Venezuelan officials say that President Nicolás Maduro has escaped an assassination attempt unharmed. Maduro was giving a live televised speech in the capital city of Caracas on Saturday when, a government spokesman said, explosive-carrying drones went off near the president.
Communications Minister Jorge Rodríguez called the incident an attack on the leader, and said seven National Guard soldiers were injured.
Maduro had been addressing the national troops about the country's economy during an event the government says was meant to mark the 81st anniversary of the country's National Guard.
At exactly 5:41 p.m. in the afternoon several explosions were heard, Rodriguez said in z national address immediately following the incident. The investigation clearly reveals they came from drone-like devices that carried explosives.
However local media are reporting that firefighters at the site of the explosion are disputing the government's account of what it called an attack.
Footage posted on Twitter by Venezuela channel NTN24 shows the moment the scene descended into chaos before the broadcast was cut off. Maduro is seen looking toward the sky in confusion. What looks to be hundreds of soldiers break formation before scattering.
The visibly shaken Mr Maduro said he saw a flying device that exploded before his eyes. This was an attempt to kill me, insisted Maduro in an impassioned retelling of the events.

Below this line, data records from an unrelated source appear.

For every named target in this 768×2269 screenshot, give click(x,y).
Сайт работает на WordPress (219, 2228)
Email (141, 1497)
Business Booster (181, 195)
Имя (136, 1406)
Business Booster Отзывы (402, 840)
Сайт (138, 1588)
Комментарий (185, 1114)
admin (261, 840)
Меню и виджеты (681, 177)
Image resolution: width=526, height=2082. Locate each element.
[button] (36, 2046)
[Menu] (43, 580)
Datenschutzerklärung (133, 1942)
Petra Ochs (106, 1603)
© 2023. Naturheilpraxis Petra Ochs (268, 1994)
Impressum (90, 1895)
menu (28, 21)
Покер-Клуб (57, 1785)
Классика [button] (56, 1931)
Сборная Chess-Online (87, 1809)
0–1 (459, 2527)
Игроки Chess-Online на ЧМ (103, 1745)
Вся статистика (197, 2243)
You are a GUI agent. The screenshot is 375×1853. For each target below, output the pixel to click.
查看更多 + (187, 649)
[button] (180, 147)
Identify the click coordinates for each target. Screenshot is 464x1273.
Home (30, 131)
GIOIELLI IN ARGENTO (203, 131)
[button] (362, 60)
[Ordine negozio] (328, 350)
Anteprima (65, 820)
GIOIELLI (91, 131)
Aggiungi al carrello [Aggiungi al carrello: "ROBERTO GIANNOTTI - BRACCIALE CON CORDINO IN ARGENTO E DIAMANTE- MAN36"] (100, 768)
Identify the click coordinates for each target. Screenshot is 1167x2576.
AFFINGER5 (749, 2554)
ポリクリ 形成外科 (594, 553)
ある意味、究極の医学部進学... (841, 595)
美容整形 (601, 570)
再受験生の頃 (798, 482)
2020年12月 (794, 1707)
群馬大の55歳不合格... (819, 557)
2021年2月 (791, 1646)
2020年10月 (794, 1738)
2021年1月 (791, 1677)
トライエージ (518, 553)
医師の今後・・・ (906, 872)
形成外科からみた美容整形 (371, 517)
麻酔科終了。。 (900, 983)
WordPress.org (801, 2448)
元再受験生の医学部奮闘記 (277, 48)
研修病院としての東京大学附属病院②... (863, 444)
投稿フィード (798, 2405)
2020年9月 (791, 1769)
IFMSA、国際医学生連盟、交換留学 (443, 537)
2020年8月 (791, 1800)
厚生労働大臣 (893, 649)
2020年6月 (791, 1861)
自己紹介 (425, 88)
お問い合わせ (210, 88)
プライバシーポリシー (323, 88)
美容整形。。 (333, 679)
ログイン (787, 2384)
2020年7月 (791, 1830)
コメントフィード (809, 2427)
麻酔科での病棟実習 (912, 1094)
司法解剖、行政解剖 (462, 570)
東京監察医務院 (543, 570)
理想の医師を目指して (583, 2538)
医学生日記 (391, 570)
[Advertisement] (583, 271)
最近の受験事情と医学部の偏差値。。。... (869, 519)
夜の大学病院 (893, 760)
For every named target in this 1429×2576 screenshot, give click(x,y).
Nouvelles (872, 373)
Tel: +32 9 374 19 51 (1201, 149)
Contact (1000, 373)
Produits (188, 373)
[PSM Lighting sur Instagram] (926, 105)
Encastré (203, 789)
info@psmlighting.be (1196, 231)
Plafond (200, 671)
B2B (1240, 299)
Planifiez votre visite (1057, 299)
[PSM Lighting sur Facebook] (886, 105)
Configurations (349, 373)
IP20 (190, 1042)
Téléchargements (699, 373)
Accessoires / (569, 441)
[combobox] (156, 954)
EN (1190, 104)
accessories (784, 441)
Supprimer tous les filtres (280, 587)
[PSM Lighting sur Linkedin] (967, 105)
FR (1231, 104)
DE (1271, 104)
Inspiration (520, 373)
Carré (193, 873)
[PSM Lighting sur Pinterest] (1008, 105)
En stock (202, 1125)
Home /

Within seconds, Mr Maduro said he heard a second explosion and pandemonium ensued.
Bodyguards escorted Mr Maduro out of the event and television footage showed uniformed soldiers standing ready to begin the parade, quickly scattering from the scene.
This was an assassination attempt, they tried to assassinate me, Maduro said in a televised address, later Saturday evening. Maduro named Colombian President Juan Manuel Santos as being behind the attack, according to initial investigations, without elaborating.
He also accused the Venezuelan extreme right oligarchy and exiled residents in Miami for the failed attack but put all the emphasis on President Santos who in a recent interview had anticipated that the Maduro regime was bound to fall, no country can stand an inflation of a 1.000.000%
Reuters cites a Colombian government source as saying Maduro's allegation was absurd and that Santos was celebrating his granddaughter's baptism on Saturday. He is not thinking of anything else, least of all bringing down foreign governments, the source said.
Furthermore Reuters adds that a little known group called the National Movement of Soldiers in T-shirts claimed responsibility for the attack. In a series of posts on social media, the group said it had planned to fly two drones but that snipers shot them down.
We demonstrated that they are vulnerable. We didn't have success today, but it's just a question of time, said the group, which says it was founded in 2014 to bring together all of Venezuela's groups of resistance.
Attorney-General Tarek William Saab said the attempted assassination targeted not only Mr Maduro, but the military's entire high command on stage with the President.
Prosecutors have already launched their investigation and obtained critical details from the suspects in custody, said Mr Saab, adding that he would give more details on Monday.
David Smilde, a senior fellow at the Washington Office on Latin America who has spent decades researching Venezuela, said the incident did not appear to be a staged attack by Mr Maduro's Government for political gain.
The amateurish attack prompted embarrassing images of Mr Maduro cut off mid-sentence with droves of soldiers running away in fear, making the President appear vulnerable, Mr Smilde noted. He will use it to concentrate power, Mr Smilde said.
Whoever did this, he'll use it to further restrict liberty and purge the Government and armed forces.”
The event was just one more of many Mr Maduro routinely holds with members of the military, a key faction of Venezuelan society whose loyalty he has clung to as the nation struggles with crippling hyperinflation and shortages of food and medicine.
Maduro's government was the target of an assault in June 2017 when Óscar Pérez, a rogue pilot dropped grenades from a helicopter on the Venezuelan Supreme Court and fired on the Interior Ministry. One of Venezuela's most wanted men, Pérez died in January after government forces launched an attack on an alleged terrorist cell.